Выбранный отрывок
═══

По просьбе Раковского я все это изложил ему в письменном виде для Москвы. Письмом моим в Кремле остались очень недовольны. Не знаю, чего они от меня ожидали.

ВЦИК обсуждал мое дело. И вскоре было опубликовано официально, что я, как белогвардеец и контрреволюционер, лишаюсь звания Первого народного артиста Республики…

Я сказал, что у меня хранятся золотые часы, некогда подаренные мне царем. Смотрю я иногда на эти часы и думаю:

– Вот на этом циферблате когда-то указывалось время, когда я был Солистом Его Величества. Потом на нем же указывалось время, когда я был Первым народным артистом. Теперь стоят мои часы…

И когда затем я смотрю в зеркально-лоснящееся золото этих часов, то вместо Шаляпина, лишенного всех чинов, вижу, увы – только круглый нуль…

IV. Горький

На протяжении моей книги я много раз говорил об Алексее Максимовиче Пешкове (Горьком) как о близком друге. Дружбой этого замечательного писателя и столь же замечательного человека я всю жизнь гордился. Ныне эта дружба омрачена, и у меня такое чувство, что умолчание об этом грустном для меня обстоятельстве было бы равносильно укрывательству истины. Непристойно носить в петличке почетный орден, право на ношение которого сделалось сомнительным. Вот почему я в этой книге итогов считаю необходимым посвятить несколько страниц моим отношениям с Горьким.

═══

Сохраненные данные
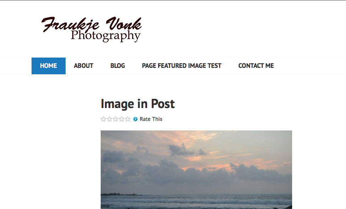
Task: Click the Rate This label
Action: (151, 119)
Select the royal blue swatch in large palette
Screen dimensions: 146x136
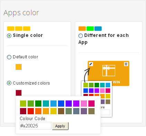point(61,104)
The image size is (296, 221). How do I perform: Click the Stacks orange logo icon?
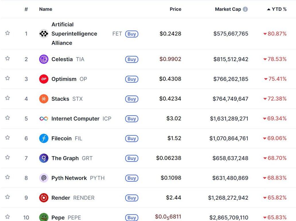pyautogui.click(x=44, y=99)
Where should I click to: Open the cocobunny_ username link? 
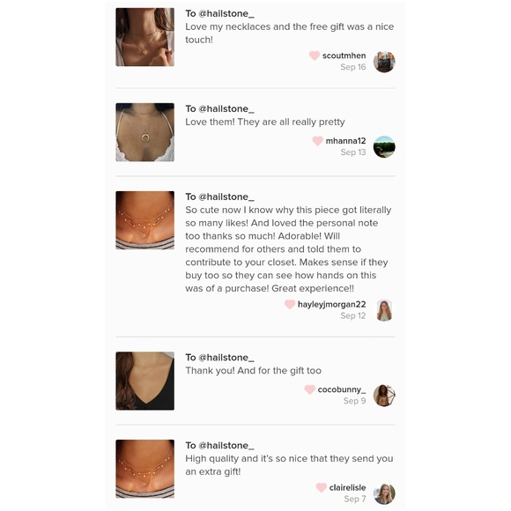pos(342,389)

═══

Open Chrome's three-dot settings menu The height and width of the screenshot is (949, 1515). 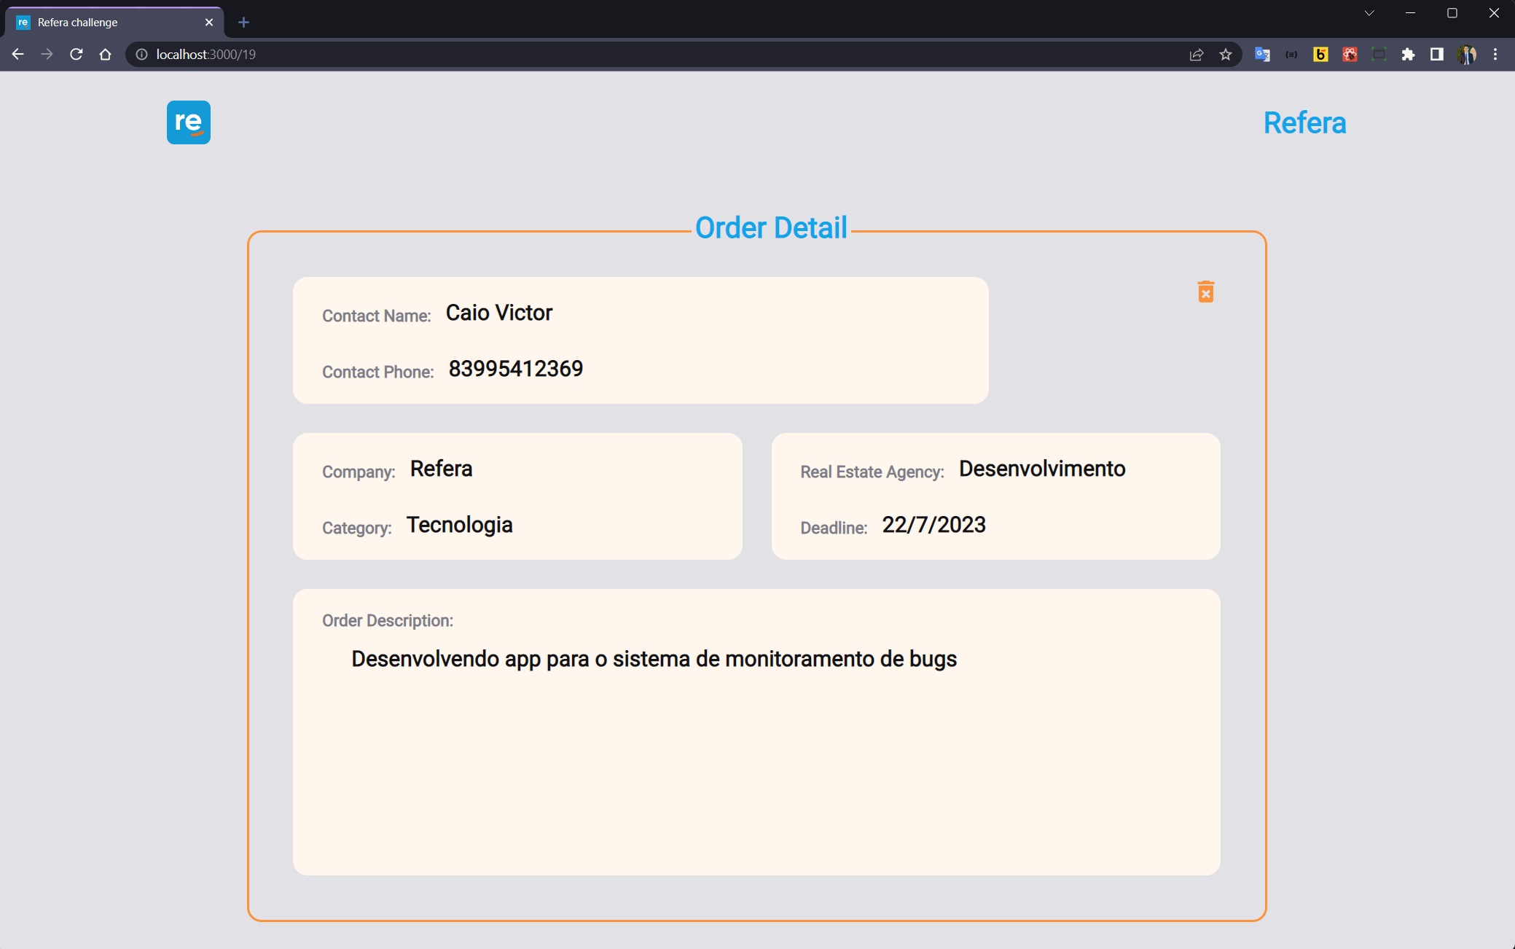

═══

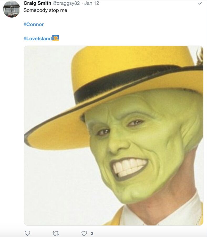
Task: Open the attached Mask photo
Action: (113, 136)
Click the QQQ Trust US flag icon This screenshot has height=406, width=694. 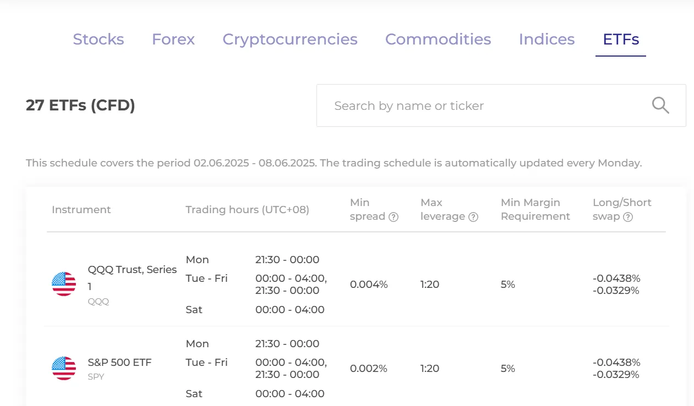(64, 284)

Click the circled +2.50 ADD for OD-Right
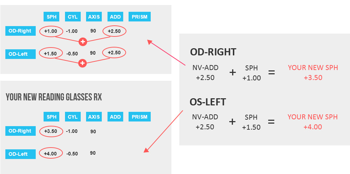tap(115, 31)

═══

Письменные задания
1/ Обновите часть выбранного отрывка: перепишите текст между «На протяжении моей» и «моим отношениям с Горьким.» включительно, поставив «выдающегося» вместо «замечательного».
2/ Какого звания, согласно официальной публикации в выбранном отрывке, лишается рассказчик?
3/ Каких людей выбранный отрывок называет по имени или фамилии? Перечислите всех.

Ответы по заданиям
1/
На протяжении моей книги я много раз говорил об Алексее Максимовиче Пешкове (Горьком) как о близком друге. Дружбой этого выдающегося писателя и столь же выдающегося человека я всю жизнь гордился. Ныне эта дружба омрачена, и у меня такое чувство, что умолчание об этом грустном для меня обстоятельстве было бы равносильно укрывательству истины. Непристойно носить в петличке почетный орден, право на ношение которого сделалось сомнительным. Вот почему я в этой книге итогов считаю необходимым посвятить несколько страниц моим отношениям с Горьким.

2/ Звания Первого народного артиста Республики.

3/
Раковский
Шаляпин
Алексей Максимович Пешков (Горький)